§ The Minister of State, Treasury (Mr. Barney Hayhoe)
I will be meeting representatives of some of the Civil Service unions on Wednesday 17 July to discuss, at their request, the pay of senior civil servants.
§ Mr. Parry
When the Minister meets the unions, will he discuss trade union membership? Will he state whether it is true that the draft new Civil Service handbook no longer encourages civil servants to join the trade union of their choice? If that is so, is it not inferference with the Civil Service trade unions?
§ Mr. Hayhoe
On Wednesday we will be discussing the pay of senior civil servants. If the unions want to discuss other matters, I am sure that suitable opportunities can be arranged. I understand that the handbook is in draft and is being discussed with the trade unions.
§ Mr. Forman
When my right hon. Friend meets the Civil Service trade unions, will he make it clear to them that, while it is necessary to keep firm control of public sector pay, including Civil Service pay, all members of the Government recognise the quality and dedication of the work done by the Civil Service?
§ Mr. Wrigglesworth
Will the Minister refute the suggestion made in an article in The Times recently by Mr. David West, that the reduction in the numbers of civil servants has come about as a result of reductions in work? Will he also comment on the suggestions by Mr. West that the Government's systems management in the Civil Service is woefully inadequate?
§ Mr. Hayhoe
The article in The Times by Mr. West was misleading and inaccurate in a number of ways. His direct experience is many years out of date. Staff inspectiion, which was his particular interest, has an important role to play, but the significant reduction in the number of civil servants from 732,000 in May 1979 to under 600,000 today has been achieved in many other ways. I am happy to pay tribute to the Civil Service, which has contributed considerably to an increase in efficiency.
§ Dr. McDonald
When the Minister meets the Civil Service unions, will he also discuss with them the fact that, despite their continued efforts, the loss of 1,000 Customs and Excise officers since 1979 has contributed to the 750 per cent. increase in heroin smuggling? Will he agree with them that the cut in Customs staff has been extremely irresponsible? Will he admit that the 50 per cent. increase in staff for special investigation will be of limited use because they will be redeployed from Customs staff elsewhere?
§ Mr. Hayhoe
That is not a matter that is likely to be discussed on Wednesday when I meet the Civil Service 18 unions. As I said, we shall be discussing the pay of senior civil servants.

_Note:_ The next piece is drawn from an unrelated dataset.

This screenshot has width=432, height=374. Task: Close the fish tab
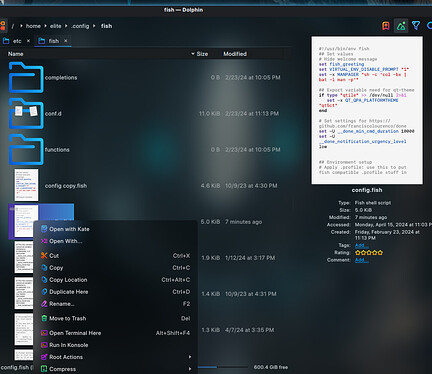coord(66,41)
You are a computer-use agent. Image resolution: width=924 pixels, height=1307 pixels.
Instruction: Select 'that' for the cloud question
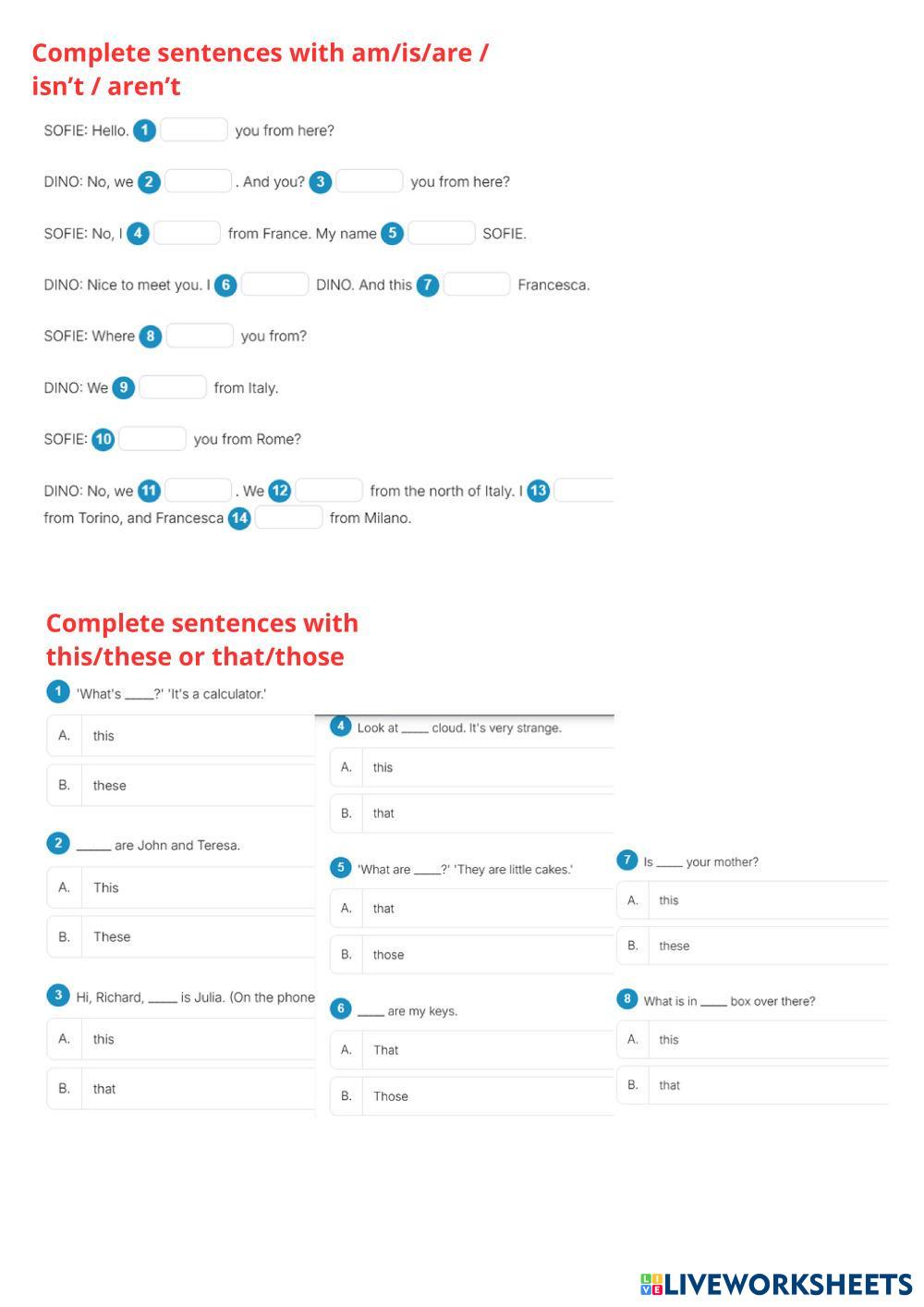point(471,813)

Perhaps the hon. Lady did not hear my original answer. The hon. Lady is incorrect in suggesting that the reduction in the number of uniformed staff has led to an increase in the amount of heroin coming into this country. She should be aware of the significant increase under this Government of the number of Customs and Excise specialist investigation staff. She should also pay tribute to the significant successes that have been achieved as a result of that.